Il y a quelque chose d’absurde dans cette posture. Citons une « autorité » en matière culturelle – le ministre Mookhesswur Choonee – pour démontrer cela. Le discours d’août 2010 du ministre de la Culture est passé à la postérité pour son apologie du système des castes à Maurice. Mais ce même discours contient une autre vérité : Maurice est le seul pays laïc au monde qui subventionne directement les religions installées sur son territoire. Un patron d’organisation socioculturelle, au lieu de critiquer une baisse dans les dotations publiques à son association, devrait donc plutôt remercier régulièrement l’Etat… et les contribuables de leur générosité.

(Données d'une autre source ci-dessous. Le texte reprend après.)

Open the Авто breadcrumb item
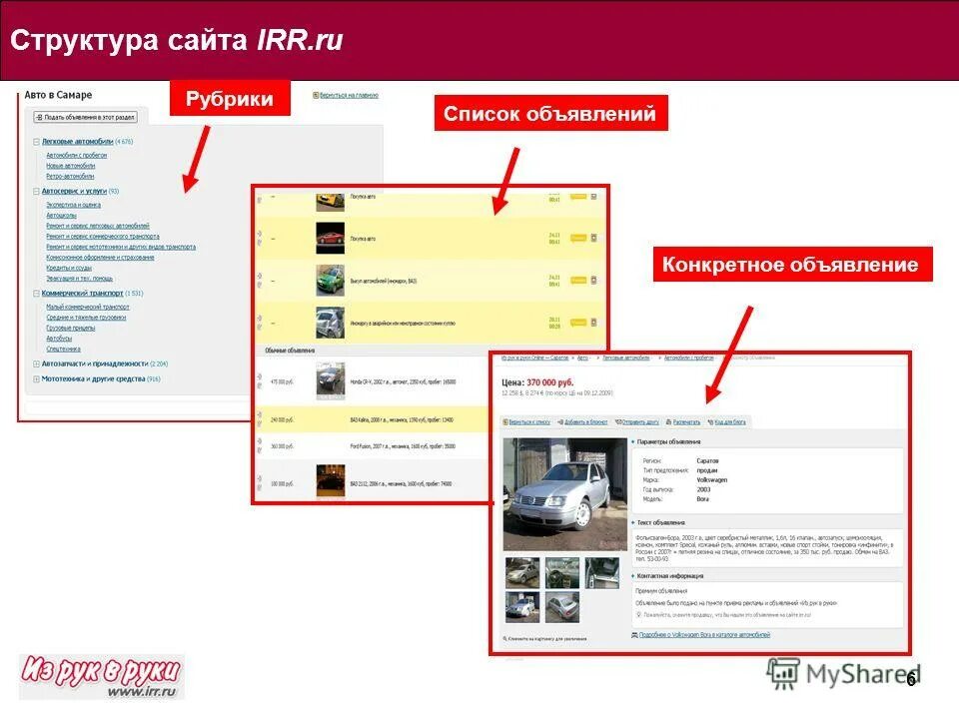Image resolution: width=959 pixels, height=719 pixels. [581, 359]
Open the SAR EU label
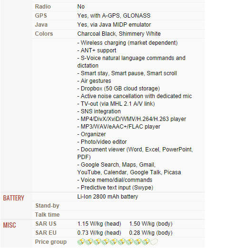 click(x=46, y=233)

Parlons-en, d’ailleurs, du contribuable. C’est du contrat social que découle l’obligation qui lui est faite de participer au financement des prestations de l’Etat dans la santé, l’éducation, la sécurité ou la solidarité notamment. Bon gré, mal gré, le taxpayer de base comprend que les milliers de roupies qu’il contribue chaque année au fisc servent à financer des services essentiels. Mais la religion est-elle seulement un « service essentiel » que le citoyen est tenu de financer au titre du contrat social ? Cette obligation s’étend-elle d’ailleurs à l’athée qui ne mettra jamais les pieds dans un lieu de culte durant sa vie ? Des dirigeants d’associations socioculturelles gagneraient à se poser ces questions avant de considérer les dotations publiques comme les droits acquis des institutions qu’ils dirigent.

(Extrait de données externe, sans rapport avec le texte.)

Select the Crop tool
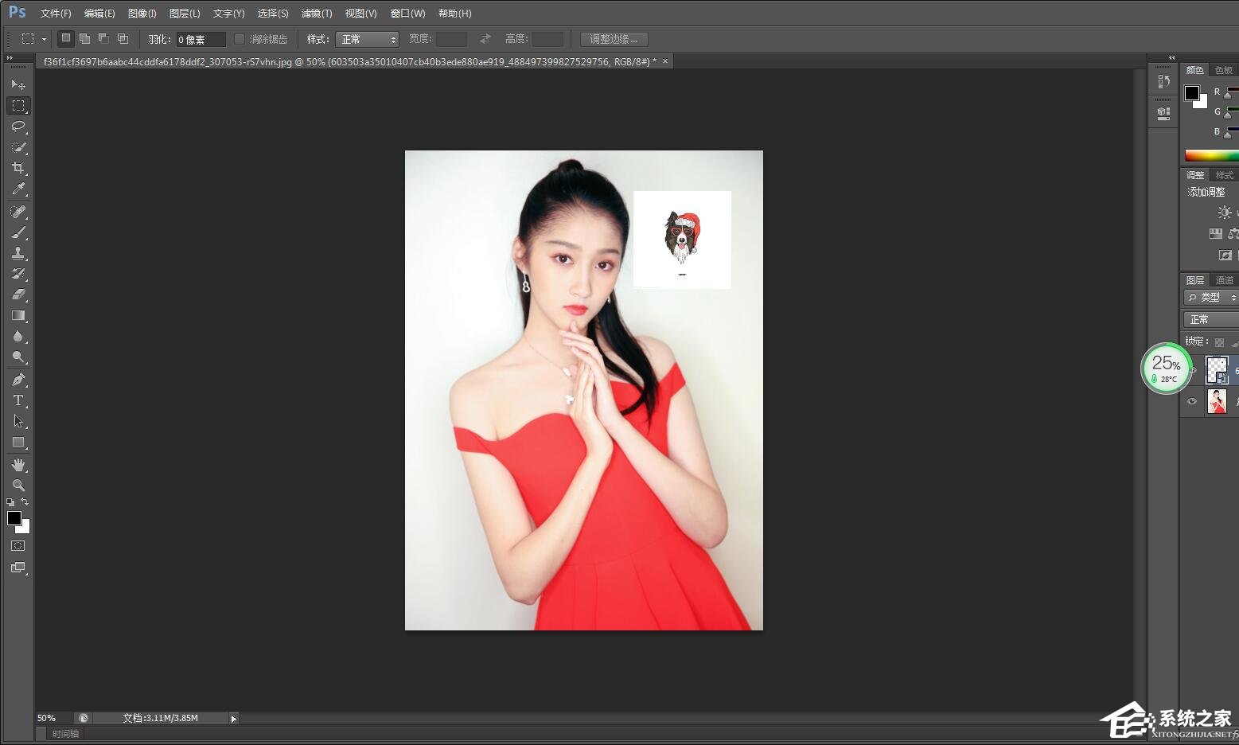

Comment ces droits ont-ils d’ailleurs été acquis ? Il faut remonter à 1955 pour avoir la réponse. Sookdeo Bissoondoyal souligne alors une grave injustice aux autorités coloniales. Seules les églises catholiques et anglicanes reçoivent alors les aides publiques. Au nom du principe de l’égalité, les autorités coloniales étendent les aides publiques aux musulmans et aux hindous du pays. Alors incapables de pourvoir directement et généreusement au financement de leurs cultes respectifs. Près de 60 ans plus tard, chacun reçoit toujours des aides publiques au prorata du nombre d’adeptes qu’il compte dans le pays. Mais beaucoup de choses ont changé pendant ce temps…
D’abord, les communautés hindoue et musulmane se sont émancipées économiquement. Il n’y a qu’à voir le nombre de nouvelles mosquées et la finesse des statuettes ornant les nouveaux temples hindous et tamouls pour comprendre que les associations socioculturelles, loin de ne compter que sur les quelques millions annuels de l’Etat, se tournent davantage vers de généreux mécènes privés pour leurs gros projets de développement.

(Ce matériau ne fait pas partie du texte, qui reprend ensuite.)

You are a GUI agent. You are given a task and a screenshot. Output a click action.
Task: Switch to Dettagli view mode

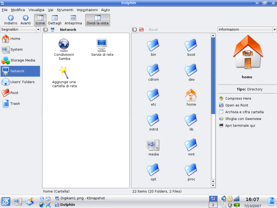55,20
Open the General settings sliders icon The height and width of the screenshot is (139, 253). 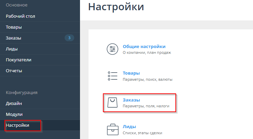pyautogui.click(x=112, y=49)
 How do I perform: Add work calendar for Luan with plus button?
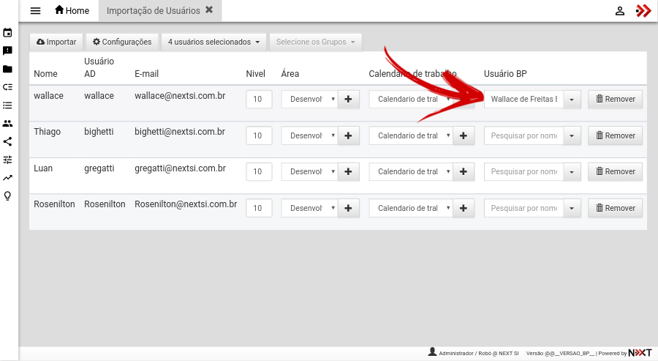[464, 171]
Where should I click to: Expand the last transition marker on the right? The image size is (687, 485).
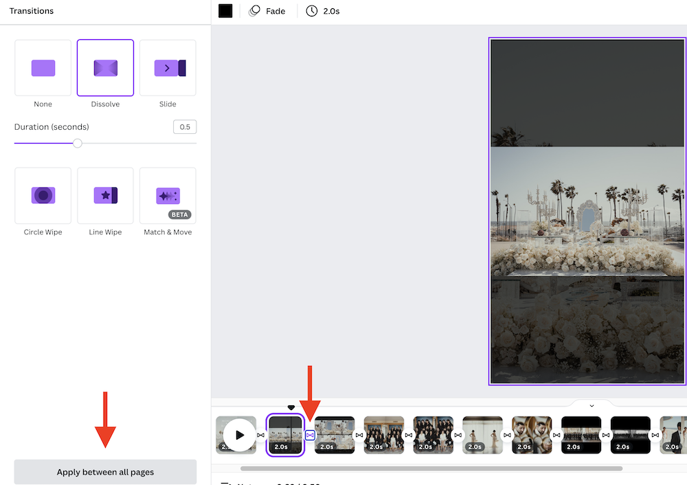click(654, 435)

C’est d’ailleurs cette réalité qui amène Nassir Ramtoolah, président de la Jummah Mosque, à expliquer que la décision de la mairie de Port-Louis n’influera pas sur les finances de la grande mosquée de la capitale. Tout simplement parce que celle-ci compte sur ses fidèles et non sur les subventions de l’Etat ou de la municipalité pour vivre. Le cas de la Jummah Mosque semble parfaitement illustrer comment une association socioculturelle devrait fonctionner. C’est l’implication – notamment financière – de fidèles qui devraient permettre à une association socioculturelle de financer ses activités et ses projets de développement et non l’argent de l’Etat… celui de tous les Mauriciens !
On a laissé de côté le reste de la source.